An abundant literature is listed to describe mathematical formulation on AGAP or other related problems. They have been grouped in such a way that the user is guided to identify each problem specification. For single objective, integer/binary models are described along with mixed integer ones. Nonlinear formulations are also described for mixed/integer models. Rare are the authors who really came out with exact solutions using existing commercial optimization software or their own exact methods (branch and bound…). Heuristics were suggested to build feasible solutions and improve the latter solutions using metaheuristics.

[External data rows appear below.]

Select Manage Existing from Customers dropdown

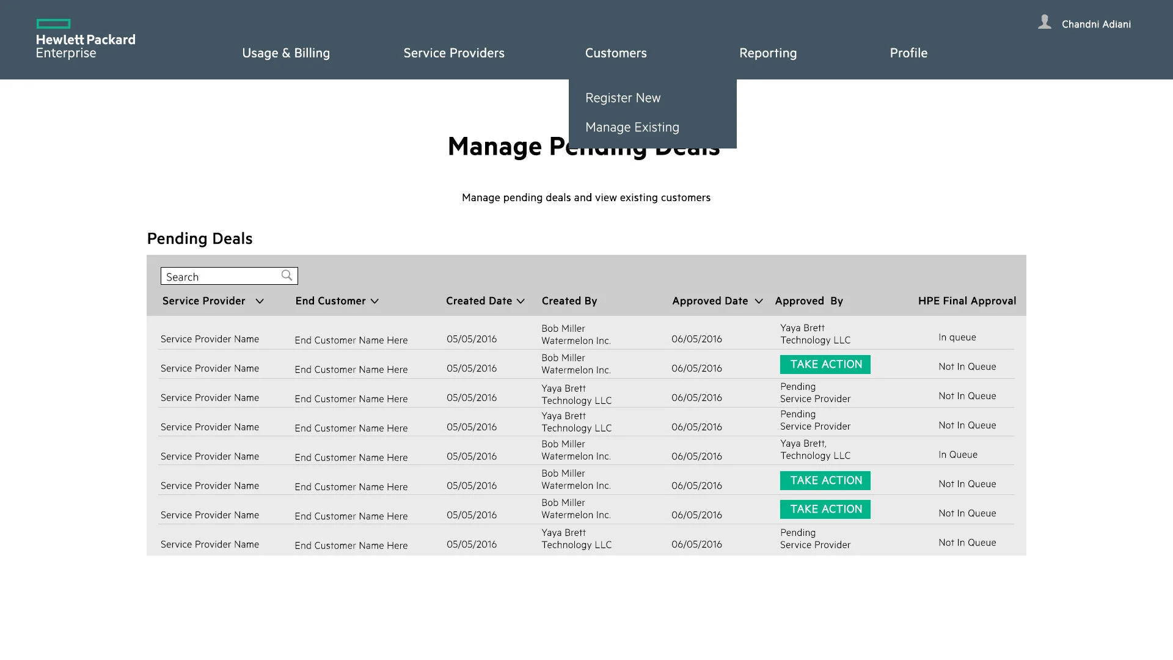[x=632, y=127]
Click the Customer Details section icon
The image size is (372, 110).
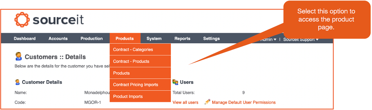click(x=17, y=82)
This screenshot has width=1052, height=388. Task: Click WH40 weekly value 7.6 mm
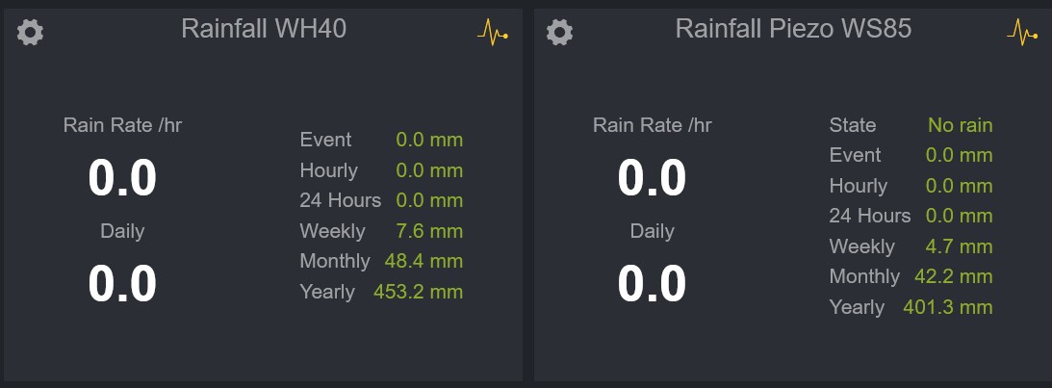point(429,231)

For multiobjective optimization, several models have been formulated as nonlinear objectives with little success in solving such problems with exact methods in a reasonable time.

Related problems to AGAP have also been introduced in the survey. Some cases of AGAP have been formulated as some well-known combinatorial optimization problems such as QAP.

Since 2005 (Table 3, Figures 1-2), most of the people started to consider using heuristics/metaheuristics as tools to solve AGAP since the problem is NP-hard, and the issue of time solving was still unresolved by the existing tools.

In practice, major airlines may have more than 1000 daily flights to handle at more than 50 gates, which results in billions of binary variables in formulation. B&B based MIP solvers (i.e., CPLEX) will not be able to handle such huge size problems within a reasonable time bound.

A growing interest in metaheuristics (Table 4, Figure 3) has been observed in the recent papers on AGAP. TS, SA, and GA are the most used improvement methods. Some hybridized methods combining these methods have also been suggested.

It is quite understandable that researches move towards the use of such methods. Airport managers usually face changes on their plans and need to change their plans due to uncertainties.

With a lack of studies on robust methods or stochastic methods, where only few papers appeared on these subjects, researchers have at their disposal a battery of methods such as evolutionary methods, parallel metaheuristics, and self-tuning metaheuristics to apply on this interesting problem.

With the actual trend of heuristics use, it would be interesting to work on a combination of these algorithms

In the framework of a hyperheuristic approach, many hard combinatorial optimization problems have already been tackled using heuristics (Burke et al. [46]), which motivates our recommendation of this approach. Strengthening weaknesses is the essence of hyperheuristics since they smartly work with search spaces of heuristics. The idea is, during a process of exploring new solutions, to choose the adequate metaheuristic where the currently used one is failing to improve or to generate new heuristics by using the components of existing ones (Soubeiga [47]; Burke et al. [48]).

There is an alternative to these approximate methods, which could be explored: the use of efficient exact methods (branch and bound…) with the introduction of tight lower bounds. In our review, we found that only Tang et al. [27] developed a lower bound and used a classical branch and bound algorithm, while other authors combined special heuristics with their method (Bolat [30, 34], Li [39], and Yan and Huo [2]).

We have also noticed the absence of a data set for AGAP. It could be interesting to have a set of instances of different sizes that can be shared by researchers, with benchmarks (optimal and best-known values) and CPU times to help comparing methods as it is the case for known problems: quadratic assignment problem and travelling salesman problem.

Conflict of Interests

The authors declare that there is no conflict of interests regarding the publication of this paper.

Acknowledgment

The authors extend their appreciation to the Deanship of Scientific Research Center of the College of Engineering at King Saud University for supporting this work.